Impact: Provides robust RCT-level synthesis indicating MiECC improves hard outcomes, supporting wider adoption and potential perfusion strategy change in cardiac surgery.
Clinical Implications: Cardiac anesthesia and perfusion teams should consider implementing MiECC circuits where expertise and resources permit, with protocols for anticoagulation, hemodilution, and circuit management standardized to MiECC criteria.
Key Findings
- MiECC reduced mortality versus cCPB (OR 0.66, 95% CI 0.53–0.81; I2=0%).
- Lower risk of postoperative myocardial infarction (OR 0.42) and cerebrovascular events (OR 0.55) with MiECC.
- MiECC decreased RBC transfusions, blood loss, re-exploration for bleeding, atrial fibrillation, and reduced ventilation, ICU and hospital length of stay.
Methodological Strengths
- Inclusion limited to RCTs meeting pre-defined MiECC criteria
- Low heterogeneity (I2=0% for primary outcomes) with Cochrane RoB 2 assessment
Limitations
- Variability in MiECC platforms and surgical techniques across trials
- Potential publication bias and limited reporting on long-term outcomes
Future Directions: Pragmatic multicenter implementation trials, standardized MiECC protocols, cost-effectiveness analyses, and registries to monitor real-world outcomes.
3. Care guided by tissue oxygenation and haemodynamic monitoring in off-pump coronary artery bypass grafting (Bottomline-CS): assessor blind, single centre, randomised controlled trial.
In 1960 older adults undergoing off-pump CABG, guided care using multisite NIRS and haemodynamic monitoring kept tissue oxygenation near baseline but did not reduce the 30-day composite of major complications (47.3% vs 47.8%; RR 0.99, P=0.83).
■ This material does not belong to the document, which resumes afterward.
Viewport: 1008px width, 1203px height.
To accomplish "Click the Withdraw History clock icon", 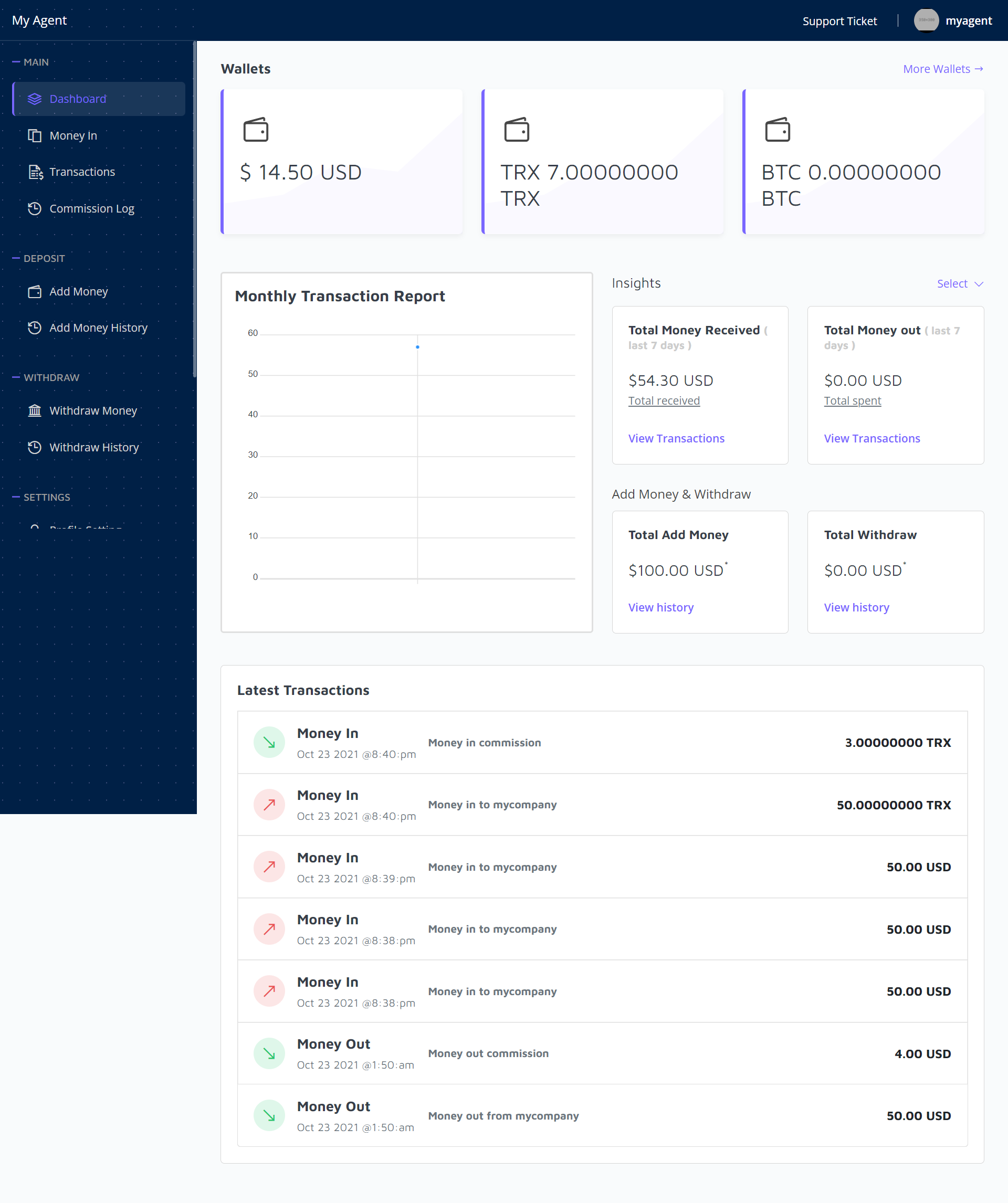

No secondary outcomes differed significantly after multiplicity adjustment; pneumonia was numerically lower with guided care.
Impact: A large, well-conducted randomized trial provides definitive evidence that routine NIRS-guided oxygenation targets during off-pump CABG do not improve clinical outcomes.
Clinical Implications: Routine use of NIRS-guided tissue oxygenation targeting during off-pump CABG is not supported to reduce complications; resources may be better allocated to interventions with proven benefit.
Key Findings
- Guided care significantly reduced time outside ±10% of baseline tissue oxygenation across forehead and forearm sites.
- No reduction in 30-day composite complications (47.3% vs 47.8%; RR 0.99, 95% CI 0.90–1.08; P=0.83).
- Secondary outcomes, including mortality and atrial fibrillation, showed no significant differences; pneumonia was numerically lower with guided care.
Methodological Strengths
- Assessor-blinded randomized design with large sample size (n=1960)
- Standardized multisite NIRS monitoring and concealed data in control group
Limitations
- Single-centre trial limits generalizability
- Restricted to off-pump CABG and patients aged ≥60 years
Future Directions: Multicentre trials to test targeted NIRS strategies in high-risk subgroups and cost-effectiveness analyses; exploration of combined neuromonitoring approaches.